*Problem to solve*
Print every record exactly, omitting none.

*Stored data*
[Start of Attachment]

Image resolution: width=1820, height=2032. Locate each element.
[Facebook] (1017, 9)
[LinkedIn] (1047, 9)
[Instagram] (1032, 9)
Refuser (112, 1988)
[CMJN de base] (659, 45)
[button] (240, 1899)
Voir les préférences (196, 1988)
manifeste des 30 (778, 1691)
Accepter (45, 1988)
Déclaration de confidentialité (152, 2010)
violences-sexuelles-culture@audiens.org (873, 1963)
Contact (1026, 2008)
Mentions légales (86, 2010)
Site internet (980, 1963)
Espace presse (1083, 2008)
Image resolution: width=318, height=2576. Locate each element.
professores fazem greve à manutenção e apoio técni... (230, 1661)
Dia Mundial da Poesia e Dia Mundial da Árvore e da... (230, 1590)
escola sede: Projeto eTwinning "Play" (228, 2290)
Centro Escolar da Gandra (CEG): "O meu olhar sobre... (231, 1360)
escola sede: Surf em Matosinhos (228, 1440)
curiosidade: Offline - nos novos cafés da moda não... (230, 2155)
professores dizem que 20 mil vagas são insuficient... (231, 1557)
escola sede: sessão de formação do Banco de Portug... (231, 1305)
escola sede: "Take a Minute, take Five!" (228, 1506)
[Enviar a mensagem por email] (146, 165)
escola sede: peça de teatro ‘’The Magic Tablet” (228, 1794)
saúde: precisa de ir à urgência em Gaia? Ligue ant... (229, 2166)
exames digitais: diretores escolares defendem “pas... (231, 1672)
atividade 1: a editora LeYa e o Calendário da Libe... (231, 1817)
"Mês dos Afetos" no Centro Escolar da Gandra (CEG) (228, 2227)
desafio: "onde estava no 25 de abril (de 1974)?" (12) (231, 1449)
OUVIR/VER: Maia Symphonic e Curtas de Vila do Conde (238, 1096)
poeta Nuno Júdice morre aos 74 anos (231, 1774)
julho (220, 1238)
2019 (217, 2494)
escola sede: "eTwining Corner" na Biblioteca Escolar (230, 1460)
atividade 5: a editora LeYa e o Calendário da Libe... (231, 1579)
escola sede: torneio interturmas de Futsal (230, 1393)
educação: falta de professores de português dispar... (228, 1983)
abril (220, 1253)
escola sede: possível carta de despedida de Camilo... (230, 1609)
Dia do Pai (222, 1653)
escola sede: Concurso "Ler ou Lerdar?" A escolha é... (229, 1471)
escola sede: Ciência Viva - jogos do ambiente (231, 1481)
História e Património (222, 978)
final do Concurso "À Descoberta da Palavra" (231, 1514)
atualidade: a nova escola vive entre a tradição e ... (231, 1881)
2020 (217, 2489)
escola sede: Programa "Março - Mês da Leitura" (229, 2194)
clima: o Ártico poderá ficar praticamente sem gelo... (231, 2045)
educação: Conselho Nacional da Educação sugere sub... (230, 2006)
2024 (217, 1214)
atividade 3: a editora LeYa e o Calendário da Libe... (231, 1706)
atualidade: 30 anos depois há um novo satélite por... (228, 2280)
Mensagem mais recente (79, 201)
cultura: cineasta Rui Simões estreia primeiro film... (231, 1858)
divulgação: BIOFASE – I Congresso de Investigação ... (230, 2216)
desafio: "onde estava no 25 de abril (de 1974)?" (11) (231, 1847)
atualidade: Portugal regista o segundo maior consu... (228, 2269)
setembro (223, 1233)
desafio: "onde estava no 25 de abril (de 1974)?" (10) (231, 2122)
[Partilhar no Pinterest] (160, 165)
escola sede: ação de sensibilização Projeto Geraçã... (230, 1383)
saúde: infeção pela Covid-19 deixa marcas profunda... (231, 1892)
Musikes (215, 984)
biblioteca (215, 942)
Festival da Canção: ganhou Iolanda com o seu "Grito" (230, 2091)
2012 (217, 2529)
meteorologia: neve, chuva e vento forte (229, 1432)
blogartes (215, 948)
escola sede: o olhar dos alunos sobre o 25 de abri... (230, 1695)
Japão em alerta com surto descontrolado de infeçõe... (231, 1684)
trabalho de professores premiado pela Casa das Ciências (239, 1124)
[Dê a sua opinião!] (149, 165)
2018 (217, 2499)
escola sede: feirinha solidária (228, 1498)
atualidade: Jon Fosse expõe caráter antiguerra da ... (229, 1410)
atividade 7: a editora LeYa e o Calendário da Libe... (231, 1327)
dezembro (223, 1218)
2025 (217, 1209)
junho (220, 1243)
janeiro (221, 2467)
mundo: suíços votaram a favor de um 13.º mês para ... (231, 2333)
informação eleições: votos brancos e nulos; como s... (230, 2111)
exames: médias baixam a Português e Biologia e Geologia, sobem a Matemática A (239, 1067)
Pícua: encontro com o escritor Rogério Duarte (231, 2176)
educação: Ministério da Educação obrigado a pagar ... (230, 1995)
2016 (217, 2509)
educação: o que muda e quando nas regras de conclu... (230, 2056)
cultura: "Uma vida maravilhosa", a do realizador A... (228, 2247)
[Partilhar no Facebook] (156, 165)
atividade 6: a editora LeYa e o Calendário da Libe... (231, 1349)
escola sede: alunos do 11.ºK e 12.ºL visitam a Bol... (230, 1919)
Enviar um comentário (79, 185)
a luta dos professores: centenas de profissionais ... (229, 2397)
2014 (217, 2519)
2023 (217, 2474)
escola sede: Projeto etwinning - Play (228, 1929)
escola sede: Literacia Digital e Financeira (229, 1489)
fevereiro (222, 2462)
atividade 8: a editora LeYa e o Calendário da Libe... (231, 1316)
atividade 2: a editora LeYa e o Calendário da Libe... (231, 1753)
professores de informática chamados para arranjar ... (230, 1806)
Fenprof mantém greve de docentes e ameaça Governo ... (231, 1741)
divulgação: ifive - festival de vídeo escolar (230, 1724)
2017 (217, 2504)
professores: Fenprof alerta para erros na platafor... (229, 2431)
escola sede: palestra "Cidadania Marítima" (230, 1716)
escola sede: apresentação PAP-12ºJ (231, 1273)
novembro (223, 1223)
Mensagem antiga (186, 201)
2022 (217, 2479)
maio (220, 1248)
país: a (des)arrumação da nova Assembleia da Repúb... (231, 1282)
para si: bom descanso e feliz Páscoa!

[End of Attachment]

*Task result*
Image resolution: width=1820, height=2032. Locate each element.
[Facebook] (1017, 9)
[LinkedIn] (1047, 9)
[Instagram] (1032, 9)
Refuser (112, 1988)
[CMJN de base] (659, 45)
[button] (240, 1899)
Voir les préférences (196, 1988)
manifeste des 30 (778, 1691)
Accepter (45, 1988)
Déclaration de confidentialité (152, 2010)
violences-sexuelles-culture@audiens.org (873, 1963)
Contact (1026, 2008)
Mentions légales (86, 2010)
Site internet (980, 1963)
Espace presse (1083, 2008)
Image resolution: width=318, height=2576. Locate each element.
professores fazem greve à manutenção e apoio técni... (230, 1661)
Dia Mundial da Poesia e Dia Mundial da Árvore e da... (230, 1590)
escola sede: Projeto eTwinning "Play" (228, 2290)
Centro Escolar da Gandra (CEG): "O meu olhar sobre... (231, 1360)
escola sede: Surf em Matosinhos (228, 1440)
curiosidade: Offline - nos novos cafés da moda não... (230, 2155)
professores dizem que 20 mil vagas são insuficient... (231, 1557)
escola sede: sessão de formação do Banco de Portug... (231, 1305)
escola sede: "Take a Minute, take Five!" (228, 1506)
[Enviar a mensagem por email] (146, 165)
escola sede: peça de teatro ‘’The Magic Tablet” (228, 1794)
saúde: precisa de ir à urgência em Gaia? Ligue ant... (229, 2166)
exames digitais: diretores escolares defendem “pas... (231, 1672)
atividade 1: a editora LeYa e o Calendário da Libe... (231, 1817)
"Mês dos Afetos" no Centro Escolar da Gandra (CEG) (228, 2227)
desafio: "onde estava no 25 de abril (de 1974)?" (12) (231, 1449)
OUVIR/VER: Maia Symphonic e Curtas de Vila do Conde (238, 1096)
poeta Nuno Júdice morre aos 74 anos (231, 1774)
julho (220, 1238)
2019 (217, 2494)
escola sede: "eTwining Corner" na Biblioteca Escolar (230, 1460)
atividade 5: a editora LeYa e o Calendário da Libe... (231, 1579)
escola sede: torneio interturmas de Futsal (230, 1393)
educação: falta de professores de português dispar... (228, 1983)
abril (220, 1253)
escola sede: possível carta de despedida de Camilo... (230, 1609)
Dia do Pai (222, 1653)
escola sede: Concurso "Ler ou Lerdar?" A escolha é... (229, 1471)
escola sede: Ciência Viva - jogos do ambiente (231, 1481)
História e Património (222, 978)
final do Concurso "À Descoberta da Palavra" (231, 1514)
atualidade: a nova escola vive entre a tradição e ... (231, 1881)
2020 (217, 2489)
escola sede: Programa "Março - Mês da Leitura" (229, 2194)
clima: o Ártico poderá ficar praticamente sem gelo... (231, 2045)
educação: Conselho Nacional da Educação sugere sub... (230, 2006)
2024 (217, 1214)
atividade 3: a editora LeYa e o Calendário da Libe... (231, 1706)
atualidade: 30 anos depois há um novo satélite por... (228, 2280)
Mensagem mais recente (79, 201)
cultura: cineasta Rui Simões estreia primeiro film... (231, 1858)
divulgação: BIOFASE – I Congresso de Investigação ... (230, 2216)
desafio: "onde estava no 25 de abril (de 1974)?" (11) (231, 1847)
atualidade: Portugal regista o segundo maior consu... (228, 2269)
setembro (223, 1233)
desafio: "onde estava no 25 de abril (de 1974)?" (10) (231, 2122)
[Partilhar no Pinterest] (160, 165)
escola sede: ação de sensibilização Projeto Geraçã... (230, 1383)
saúde: infeção pela Covid-19 deixa marcas profunda... (231, 1892)
Musikes (215, 984)
biblioteca (215, 942)
Festival da Canção: ganhou Iolanda com o seu "Grito" (230, 2091)
2012 (217, 2529)
meteorologia: neve, chuva e vento forte (229, 1432)
blogartes (215, 948)
escola sede: o olhar dos alunos sobre o 25 de abri... (230, 1695)
Japão em alerta com surto descontrolado de infeçõe... (231, 1684)
trabalho de professores premiado pela Casa das Ciências (239, 1124)
[Dê a sua opinião!] (149, 165)
2018 (217, 2499)
escola sede: feirinha solidária (228, 1498)
atualidade: Jon Fosse expõe caráter antiguerra da ... (229, 1410)
atividade 7: a editora LeYa e o Calendário da Libe... (231, 1327)
dezembro (223, 1218)
2025 (217, 1209)
junho (220, 1243)
janeiro (221, 2467)
mundo: suíços votaram a favor de um 13.º mês para ... (231, 2333)
informação eleições: votos brancos e nulos; como s... (230, 2111)
exames: médias baixam a Português e Biologia e Geologia, sobem a Matemática A (239, 1067)
Pícua: encontro com o escritor Rogério Duarte (231, 2176)
educação: Ministério da Educação obrigado a pagar ... (230, 1995)
2016 (217, 2509)
educação: o que muda e quando nas regras de conclu... (230, 2056)
cultura: "Uma vida maravilhosa", a do realizador A... (228, 2247)
[Partilhar no Facebook] (156, 165)
atividade 6: a editora LeYa e o Calendário da Libe... (231, 1349)
escola sede: alunos do 11.ºK e 12.ºL visitam a Bol... (230, 1919)
Enviar um comentário (79, 185)
a luta dos professores: centenas de profissionais ... (229, 2397)
2014 (217, 2519)
2023 (217, 2474)
escola sede: Projeto etwinning - Play (228, 1929)
escola sede: Literacia Digital e Financeira (229, 1489)
fevereiro (222, 2462)
atividade 8: a editora LeYa e o Calendário da Libe... (231, 1316)
atividade 2: a editora LeYa e o Calendário da Libe... (231, 1753)
professores de informática chamados para arranjar ... (230, 1806)
Fenprof mantém greve de docentes e ameaça Governo ... (231, 1741)
divulgação: ifive - festival de vídeo escolar (230, 1724)
2017 (217, 2504)
professores: Fenprof alerta para erros na platafor... (229, 2431)
escola sede: palestra "Cidadania Marítima" (230, 1716)
escola sede: apresentação PAP-12ºJ (231, 1273)
novembro (223, 1223)
Mensagem antiga (186, 201)
2022 (217, 2479)
maio (220, 1248)
país: a (des)arrumação da nova Assembleia da Repúb... (231, 1282)
para si: bom descanso e feliz Páscoa!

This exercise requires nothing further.